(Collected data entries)
------------------------------------
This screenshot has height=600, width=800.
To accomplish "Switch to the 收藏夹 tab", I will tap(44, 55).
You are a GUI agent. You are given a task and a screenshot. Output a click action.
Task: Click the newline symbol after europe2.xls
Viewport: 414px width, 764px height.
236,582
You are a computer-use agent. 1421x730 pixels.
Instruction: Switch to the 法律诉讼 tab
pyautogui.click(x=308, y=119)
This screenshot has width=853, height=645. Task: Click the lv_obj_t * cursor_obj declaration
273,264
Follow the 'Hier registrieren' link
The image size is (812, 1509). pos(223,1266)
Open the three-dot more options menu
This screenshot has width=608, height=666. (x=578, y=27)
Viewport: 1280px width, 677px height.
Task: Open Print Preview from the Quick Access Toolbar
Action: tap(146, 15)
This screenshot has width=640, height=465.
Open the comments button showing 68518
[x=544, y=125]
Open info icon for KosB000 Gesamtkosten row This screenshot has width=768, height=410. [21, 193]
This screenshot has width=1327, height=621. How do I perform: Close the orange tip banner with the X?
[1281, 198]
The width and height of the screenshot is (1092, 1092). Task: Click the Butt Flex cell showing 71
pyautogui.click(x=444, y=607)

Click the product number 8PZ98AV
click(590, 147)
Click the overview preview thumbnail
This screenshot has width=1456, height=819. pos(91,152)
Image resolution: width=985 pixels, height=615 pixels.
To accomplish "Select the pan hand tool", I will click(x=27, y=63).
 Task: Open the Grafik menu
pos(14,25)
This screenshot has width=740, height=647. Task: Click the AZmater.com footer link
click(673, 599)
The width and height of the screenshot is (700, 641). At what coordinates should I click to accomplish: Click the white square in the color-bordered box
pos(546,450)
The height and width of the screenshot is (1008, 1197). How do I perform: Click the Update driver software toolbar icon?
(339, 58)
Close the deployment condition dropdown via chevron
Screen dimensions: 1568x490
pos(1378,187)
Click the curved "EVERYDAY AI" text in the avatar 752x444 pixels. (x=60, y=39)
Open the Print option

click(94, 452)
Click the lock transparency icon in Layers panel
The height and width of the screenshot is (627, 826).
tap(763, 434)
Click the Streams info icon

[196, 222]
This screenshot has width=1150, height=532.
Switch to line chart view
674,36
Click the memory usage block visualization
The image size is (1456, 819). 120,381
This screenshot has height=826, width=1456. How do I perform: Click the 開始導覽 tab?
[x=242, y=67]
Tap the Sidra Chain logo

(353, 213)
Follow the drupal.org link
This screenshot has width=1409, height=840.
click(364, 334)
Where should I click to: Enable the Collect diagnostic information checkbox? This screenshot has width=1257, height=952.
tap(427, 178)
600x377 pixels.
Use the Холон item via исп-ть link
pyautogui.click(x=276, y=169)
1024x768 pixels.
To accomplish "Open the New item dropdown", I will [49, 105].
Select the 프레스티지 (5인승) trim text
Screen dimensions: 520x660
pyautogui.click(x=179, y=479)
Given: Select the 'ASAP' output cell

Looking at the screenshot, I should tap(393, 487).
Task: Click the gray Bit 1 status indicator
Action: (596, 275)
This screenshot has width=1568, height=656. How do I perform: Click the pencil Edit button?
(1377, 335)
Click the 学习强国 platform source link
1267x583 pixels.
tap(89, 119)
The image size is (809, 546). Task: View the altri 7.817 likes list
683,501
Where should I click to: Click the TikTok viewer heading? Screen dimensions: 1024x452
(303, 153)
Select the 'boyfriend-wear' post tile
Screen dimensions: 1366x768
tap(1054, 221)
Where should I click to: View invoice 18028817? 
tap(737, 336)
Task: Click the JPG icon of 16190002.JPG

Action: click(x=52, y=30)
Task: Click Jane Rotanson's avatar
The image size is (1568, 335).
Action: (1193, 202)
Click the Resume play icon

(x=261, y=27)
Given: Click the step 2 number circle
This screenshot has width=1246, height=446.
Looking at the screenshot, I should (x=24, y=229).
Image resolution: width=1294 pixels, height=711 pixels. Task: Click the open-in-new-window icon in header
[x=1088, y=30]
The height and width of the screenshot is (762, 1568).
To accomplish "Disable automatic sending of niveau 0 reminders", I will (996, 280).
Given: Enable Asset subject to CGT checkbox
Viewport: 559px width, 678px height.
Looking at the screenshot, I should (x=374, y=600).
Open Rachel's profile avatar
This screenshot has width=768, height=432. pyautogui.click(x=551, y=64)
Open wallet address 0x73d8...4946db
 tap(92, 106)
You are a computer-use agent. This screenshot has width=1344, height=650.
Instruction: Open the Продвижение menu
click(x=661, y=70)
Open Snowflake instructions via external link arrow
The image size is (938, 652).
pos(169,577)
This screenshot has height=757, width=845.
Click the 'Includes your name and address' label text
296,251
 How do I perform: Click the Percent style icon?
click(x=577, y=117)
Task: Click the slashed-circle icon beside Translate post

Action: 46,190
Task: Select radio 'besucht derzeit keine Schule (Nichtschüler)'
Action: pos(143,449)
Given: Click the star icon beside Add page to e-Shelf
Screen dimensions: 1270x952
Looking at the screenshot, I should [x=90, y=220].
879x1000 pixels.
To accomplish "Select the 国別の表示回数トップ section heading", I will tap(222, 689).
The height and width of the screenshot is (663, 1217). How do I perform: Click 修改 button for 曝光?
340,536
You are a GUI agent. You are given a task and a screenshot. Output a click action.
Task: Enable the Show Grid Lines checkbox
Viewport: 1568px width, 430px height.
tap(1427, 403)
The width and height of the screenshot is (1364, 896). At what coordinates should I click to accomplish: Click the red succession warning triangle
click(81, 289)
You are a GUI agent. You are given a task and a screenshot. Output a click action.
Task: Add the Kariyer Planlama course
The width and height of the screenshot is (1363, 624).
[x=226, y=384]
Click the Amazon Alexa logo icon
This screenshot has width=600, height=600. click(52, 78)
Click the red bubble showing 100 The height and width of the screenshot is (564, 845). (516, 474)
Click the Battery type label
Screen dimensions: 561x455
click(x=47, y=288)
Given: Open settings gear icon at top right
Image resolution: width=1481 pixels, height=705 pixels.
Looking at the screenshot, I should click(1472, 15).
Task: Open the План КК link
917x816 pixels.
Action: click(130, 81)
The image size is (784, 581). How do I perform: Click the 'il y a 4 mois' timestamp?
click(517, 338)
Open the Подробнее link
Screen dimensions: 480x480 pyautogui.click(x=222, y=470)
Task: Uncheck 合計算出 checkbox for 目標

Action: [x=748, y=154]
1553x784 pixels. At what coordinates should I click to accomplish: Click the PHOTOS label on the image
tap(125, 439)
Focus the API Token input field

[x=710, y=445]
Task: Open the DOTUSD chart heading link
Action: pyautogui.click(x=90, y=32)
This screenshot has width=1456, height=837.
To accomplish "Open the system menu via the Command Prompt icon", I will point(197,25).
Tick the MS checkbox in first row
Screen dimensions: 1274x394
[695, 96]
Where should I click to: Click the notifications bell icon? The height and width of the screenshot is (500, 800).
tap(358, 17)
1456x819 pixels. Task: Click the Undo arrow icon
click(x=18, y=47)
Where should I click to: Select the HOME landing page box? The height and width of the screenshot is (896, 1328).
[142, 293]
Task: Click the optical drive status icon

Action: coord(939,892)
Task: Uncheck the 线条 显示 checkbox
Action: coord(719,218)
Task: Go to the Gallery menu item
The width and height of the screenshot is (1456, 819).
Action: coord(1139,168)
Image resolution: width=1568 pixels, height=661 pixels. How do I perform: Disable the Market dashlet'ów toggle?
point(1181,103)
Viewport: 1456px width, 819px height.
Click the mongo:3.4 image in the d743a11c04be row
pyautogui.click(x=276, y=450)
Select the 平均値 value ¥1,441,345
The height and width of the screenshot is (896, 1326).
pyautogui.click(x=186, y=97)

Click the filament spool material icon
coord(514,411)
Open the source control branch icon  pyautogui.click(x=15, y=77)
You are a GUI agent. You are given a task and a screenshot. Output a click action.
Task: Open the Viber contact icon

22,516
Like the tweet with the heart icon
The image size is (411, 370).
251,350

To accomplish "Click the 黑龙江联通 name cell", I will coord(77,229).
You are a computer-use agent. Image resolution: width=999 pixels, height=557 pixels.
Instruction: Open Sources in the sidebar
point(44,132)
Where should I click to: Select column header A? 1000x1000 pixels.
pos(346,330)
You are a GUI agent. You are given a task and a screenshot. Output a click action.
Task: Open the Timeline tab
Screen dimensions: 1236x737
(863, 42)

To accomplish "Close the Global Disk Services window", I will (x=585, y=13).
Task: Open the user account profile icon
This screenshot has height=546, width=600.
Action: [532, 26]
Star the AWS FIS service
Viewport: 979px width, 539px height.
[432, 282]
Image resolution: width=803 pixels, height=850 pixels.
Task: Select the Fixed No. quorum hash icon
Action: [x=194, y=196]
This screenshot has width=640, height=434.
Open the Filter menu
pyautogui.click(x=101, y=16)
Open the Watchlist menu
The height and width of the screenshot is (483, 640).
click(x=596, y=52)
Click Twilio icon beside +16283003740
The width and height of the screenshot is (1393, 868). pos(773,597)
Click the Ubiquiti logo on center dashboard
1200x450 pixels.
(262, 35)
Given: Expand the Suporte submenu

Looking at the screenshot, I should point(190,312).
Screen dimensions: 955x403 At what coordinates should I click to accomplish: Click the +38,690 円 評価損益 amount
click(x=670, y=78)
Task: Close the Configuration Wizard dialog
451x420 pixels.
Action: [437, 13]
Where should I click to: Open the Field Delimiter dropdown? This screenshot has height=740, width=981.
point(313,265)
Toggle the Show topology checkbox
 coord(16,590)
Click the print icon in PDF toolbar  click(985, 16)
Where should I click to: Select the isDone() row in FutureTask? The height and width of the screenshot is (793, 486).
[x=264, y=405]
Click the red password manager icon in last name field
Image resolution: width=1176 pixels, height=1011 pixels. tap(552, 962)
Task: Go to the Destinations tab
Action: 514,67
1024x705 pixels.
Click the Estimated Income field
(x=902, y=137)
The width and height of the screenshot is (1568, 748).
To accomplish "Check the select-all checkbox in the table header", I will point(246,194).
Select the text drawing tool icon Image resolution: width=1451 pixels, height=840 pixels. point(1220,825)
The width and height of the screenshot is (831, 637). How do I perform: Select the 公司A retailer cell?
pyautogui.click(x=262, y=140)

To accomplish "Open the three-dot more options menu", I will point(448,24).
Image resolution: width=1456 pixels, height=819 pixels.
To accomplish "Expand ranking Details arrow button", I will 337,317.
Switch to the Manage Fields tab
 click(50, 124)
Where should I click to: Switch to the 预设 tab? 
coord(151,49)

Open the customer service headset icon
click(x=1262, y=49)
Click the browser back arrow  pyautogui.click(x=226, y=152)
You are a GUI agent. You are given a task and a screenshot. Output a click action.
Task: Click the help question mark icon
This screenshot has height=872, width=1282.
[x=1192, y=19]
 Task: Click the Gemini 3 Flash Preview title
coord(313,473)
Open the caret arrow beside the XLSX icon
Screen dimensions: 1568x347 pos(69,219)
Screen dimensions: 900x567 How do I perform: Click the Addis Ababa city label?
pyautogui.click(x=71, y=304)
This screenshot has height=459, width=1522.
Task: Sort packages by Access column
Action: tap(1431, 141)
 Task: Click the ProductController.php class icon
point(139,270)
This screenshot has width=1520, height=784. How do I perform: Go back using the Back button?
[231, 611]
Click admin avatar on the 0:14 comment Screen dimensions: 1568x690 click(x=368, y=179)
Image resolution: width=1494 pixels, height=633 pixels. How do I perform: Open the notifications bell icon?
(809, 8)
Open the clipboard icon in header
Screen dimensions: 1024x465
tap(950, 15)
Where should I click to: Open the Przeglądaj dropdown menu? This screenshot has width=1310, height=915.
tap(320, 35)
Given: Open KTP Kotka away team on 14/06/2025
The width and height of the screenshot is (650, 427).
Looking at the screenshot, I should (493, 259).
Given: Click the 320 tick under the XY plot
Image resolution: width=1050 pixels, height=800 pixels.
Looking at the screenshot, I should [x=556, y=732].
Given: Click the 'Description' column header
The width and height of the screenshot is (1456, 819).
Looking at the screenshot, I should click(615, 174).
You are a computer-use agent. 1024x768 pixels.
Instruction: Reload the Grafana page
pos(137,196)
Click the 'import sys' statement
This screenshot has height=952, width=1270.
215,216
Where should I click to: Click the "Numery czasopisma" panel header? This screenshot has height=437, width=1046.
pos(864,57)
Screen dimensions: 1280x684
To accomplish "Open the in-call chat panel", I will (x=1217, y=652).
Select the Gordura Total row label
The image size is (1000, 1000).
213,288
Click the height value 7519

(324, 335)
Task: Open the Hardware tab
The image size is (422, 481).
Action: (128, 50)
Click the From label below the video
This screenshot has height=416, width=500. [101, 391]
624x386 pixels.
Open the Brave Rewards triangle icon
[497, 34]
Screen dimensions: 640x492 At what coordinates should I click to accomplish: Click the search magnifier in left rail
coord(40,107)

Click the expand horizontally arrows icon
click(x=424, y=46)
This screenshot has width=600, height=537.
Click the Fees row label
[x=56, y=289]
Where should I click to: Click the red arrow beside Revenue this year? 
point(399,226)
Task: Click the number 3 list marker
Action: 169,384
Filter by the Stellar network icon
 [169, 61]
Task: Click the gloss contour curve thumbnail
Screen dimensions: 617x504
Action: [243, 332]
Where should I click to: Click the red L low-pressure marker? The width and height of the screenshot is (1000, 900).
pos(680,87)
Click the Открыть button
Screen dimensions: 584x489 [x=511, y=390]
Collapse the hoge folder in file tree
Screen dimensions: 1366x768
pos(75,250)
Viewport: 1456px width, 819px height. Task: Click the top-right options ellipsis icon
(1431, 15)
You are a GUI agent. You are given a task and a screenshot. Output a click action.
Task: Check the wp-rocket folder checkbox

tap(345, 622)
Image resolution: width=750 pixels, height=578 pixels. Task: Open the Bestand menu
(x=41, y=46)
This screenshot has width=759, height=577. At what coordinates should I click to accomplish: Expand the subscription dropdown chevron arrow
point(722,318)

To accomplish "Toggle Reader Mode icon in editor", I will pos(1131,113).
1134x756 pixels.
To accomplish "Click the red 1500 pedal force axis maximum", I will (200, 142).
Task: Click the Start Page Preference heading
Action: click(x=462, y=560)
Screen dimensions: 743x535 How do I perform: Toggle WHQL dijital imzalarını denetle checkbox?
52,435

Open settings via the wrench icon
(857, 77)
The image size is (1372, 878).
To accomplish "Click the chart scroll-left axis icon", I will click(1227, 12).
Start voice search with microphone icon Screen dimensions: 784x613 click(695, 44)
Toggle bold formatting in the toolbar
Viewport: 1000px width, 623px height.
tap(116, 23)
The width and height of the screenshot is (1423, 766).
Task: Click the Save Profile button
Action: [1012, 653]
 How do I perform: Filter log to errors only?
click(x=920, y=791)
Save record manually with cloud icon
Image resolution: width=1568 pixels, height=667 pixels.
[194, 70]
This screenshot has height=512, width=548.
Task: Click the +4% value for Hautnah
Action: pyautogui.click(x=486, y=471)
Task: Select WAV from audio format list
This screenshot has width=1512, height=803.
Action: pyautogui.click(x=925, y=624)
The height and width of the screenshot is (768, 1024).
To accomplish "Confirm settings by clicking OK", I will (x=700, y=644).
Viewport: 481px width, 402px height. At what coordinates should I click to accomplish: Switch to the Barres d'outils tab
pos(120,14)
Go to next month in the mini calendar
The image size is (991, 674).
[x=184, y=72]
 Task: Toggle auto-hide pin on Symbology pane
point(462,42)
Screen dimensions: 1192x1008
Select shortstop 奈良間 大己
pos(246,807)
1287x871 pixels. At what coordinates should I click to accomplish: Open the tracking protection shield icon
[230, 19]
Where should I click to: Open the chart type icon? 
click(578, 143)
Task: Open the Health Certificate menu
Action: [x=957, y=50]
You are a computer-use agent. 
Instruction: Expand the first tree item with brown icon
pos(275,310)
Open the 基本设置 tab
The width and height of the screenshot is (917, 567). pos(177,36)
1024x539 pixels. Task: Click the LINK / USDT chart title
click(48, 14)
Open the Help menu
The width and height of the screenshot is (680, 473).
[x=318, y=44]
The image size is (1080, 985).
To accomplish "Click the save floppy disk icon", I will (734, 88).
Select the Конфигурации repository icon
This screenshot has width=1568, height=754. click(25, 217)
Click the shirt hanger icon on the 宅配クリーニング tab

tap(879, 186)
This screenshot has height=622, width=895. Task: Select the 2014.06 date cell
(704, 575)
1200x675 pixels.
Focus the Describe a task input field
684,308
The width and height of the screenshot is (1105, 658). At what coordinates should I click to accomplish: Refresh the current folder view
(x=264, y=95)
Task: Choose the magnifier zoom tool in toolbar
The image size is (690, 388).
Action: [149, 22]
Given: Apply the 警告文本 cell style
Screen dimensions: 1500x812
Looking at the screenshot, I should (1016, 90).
------------------------------------
● Directions for this task
Recast the lines between the one holding "Open info icon" and the one holding "Click the curved", inclusive, as a Markdown table with the columns Number and Line. Leave out blank lines.

● Answer to this problem
| Number | Line |
|---|---|
| 1 | Open info icon for KosB000 Gesamtkosten row This screenshot has width=768, height=410. [21, 193] |
| 2 | This screenshot has width=1327, height=621. How do I perform: Close the orange tip banner with the X? |
| 3 | [1281, 198] |
| 4 | The width and height of the screenshot is (1092, 1092). Task: Click the Butt Flex cell showing 71 |
| 5 | pyautogui.click(x=444, y=607) |
| 6 | Click the product number 8PZ98AV |
| 7 | click(590, 147) |
| 8 | Click the overview preview thumbnail |
| 9 | This screenshot has width=1456, height=819. pos(91,152) |
| 10 | Image resolution: width=985 pixels, height=615 pixels. |
| 11 | To accomplish "Select the pan hand tool", I will click(x=27, y=63). |
| 12 |  Task: Open the Grafik menu |
| 13 | pos(14,25) |
| 14 | This screenshot has width=740, height=647. Task: Click the AZmater.com footer link |
| 15 | click(673, 599) |
| 16 | The width and height of the screenshot is (700, 641). At what coordinates should I click to accomplish: Click the white square in the color-bordered box |
| 17 | pos(546,450) |
| 18 | The height and width of the screenshot is (1008, 1197). How do I perform: Click the Update driver software toolbar icon? |
| 19 | (339, 58) |
| 20 | Close the deployment condition dropdown via chevron |
| 21 | Screen dimensions: 1568x490 |
| 22 | pos(1378,187) |
| 23 | Click the curved "EVERYDAY AI" text in the avatar 752x444 pixels. (x=60, y=39) |